Beyond vocabulary, the spatial structure of Notre-Dame serves as an anchor for connecting data. A semantic model was developed to represent topological and mereological relationships between spatial entities, positioning data within the architectural framework through spatial and architectural vocabulary. Using a hierarchical tree of spatial semantic concepts, the 3D representation is segmented into spatial envelopes, such as bounding boxes, to organize data by associating semantic attributes with specific sections of the cathedral.

A graph further links spatial units through relationships like internal, external, or proximity connections, enabling structural associations, such as linking entities in bay T28 to related elements. This approach allows the cathedral’s architecture to propagate semantic attributes, contextualizing each element spatially. For instance, a 3D annotation in a chapel’s spatial envelope automatically connects to related spatial concepts through these defined relationships.

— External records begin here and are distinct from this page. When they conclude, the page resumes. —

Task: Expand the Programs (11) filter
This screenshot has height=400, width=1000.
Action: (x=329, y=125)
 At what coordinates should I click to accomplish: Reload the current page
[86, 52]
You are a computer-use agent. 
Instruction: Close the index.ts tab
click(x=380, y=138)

Image classification based on visual, spatio-temporal, and semantic criteria

This approach enables new ways to utilize an interconnected corpus, particularly for classifying the extensive photographic collection. By leveraging attributes from annotations, proximity across multiple dimensions is used for automatic classification. Visual similarity is addressed through computer vision algorithms that group images by shared features. Spatially, photographs are linked to specific areas of the cathedral using spatial semantics. Temporally, EXIF metadata organizes images on a timeline, reflecting restoration activities or the building’s evolution. Semantically, annotations enrich the images with structured vocabulary terms.

//////

Experimenting with deep learning

Recently, thanks to the Jean Zay supercomputing facility at CNRS, we’ve adopted an exploratory approach to enhancing our semantic annotations through AI and deep learning. This new approach involves automating image segmentation and incorporating shape recognition. Current technologies allow us to identify shapes that models have been trained on, but our challenge is leveraging the vast collection of 2D/3D annotations and vocabulary terms we've gathered to effectively train these models.

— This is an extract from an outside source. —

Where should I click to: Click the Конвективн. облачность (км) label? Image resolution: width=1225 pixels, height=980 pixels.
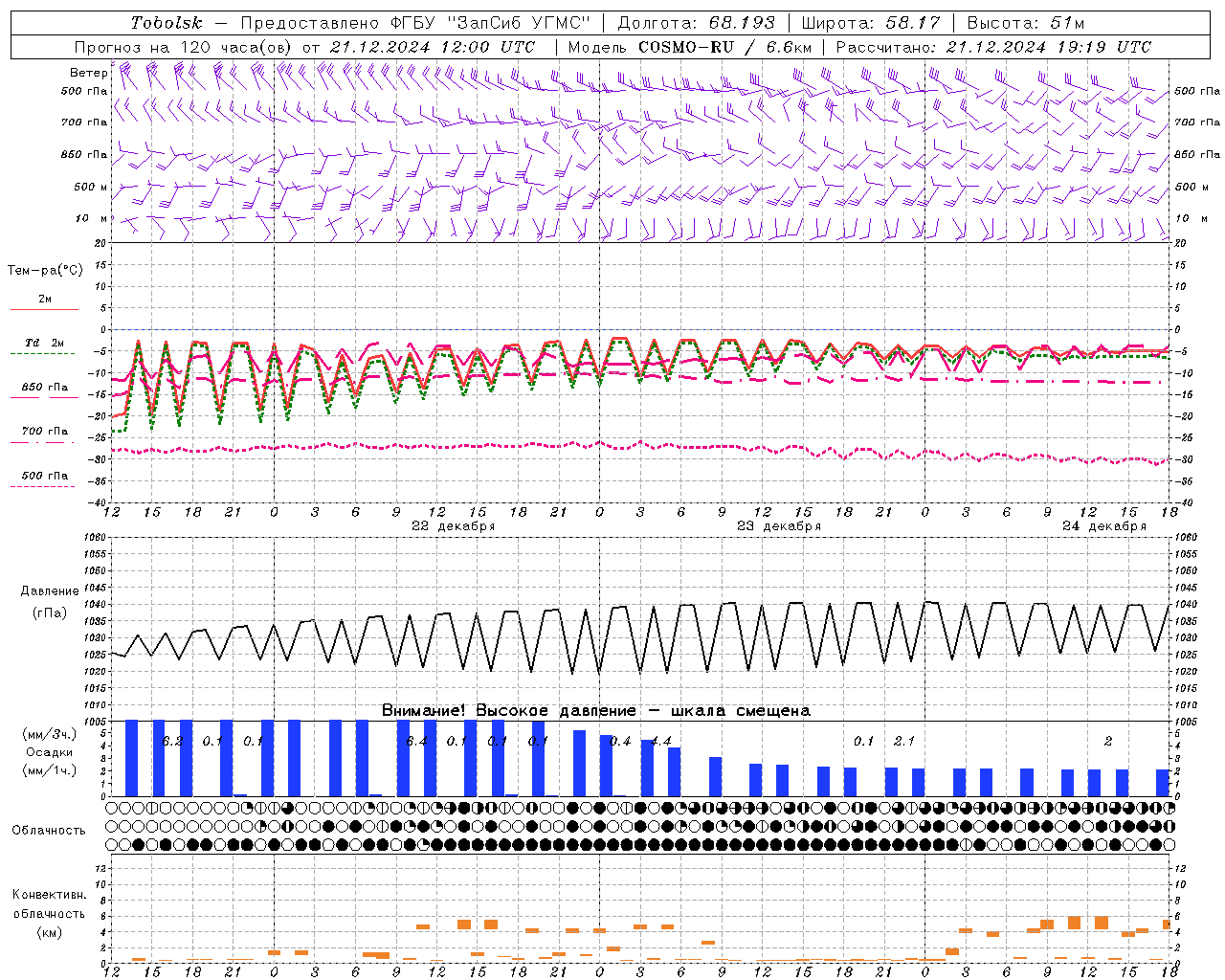pyautogui.click(x=50, y=913)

For example, we are experimenting with models like SAM (segment anything model) and CLIP (Contrastive Language-Image Pretraining), to generate segmentation masks on images, which we then link to semantic labels from our thesaurus. The goal is to refine these models so that they can not only recognize relevant shapes but also incorporate contextual information—such as material deterioration or decorative elements—based on our extensive annotations.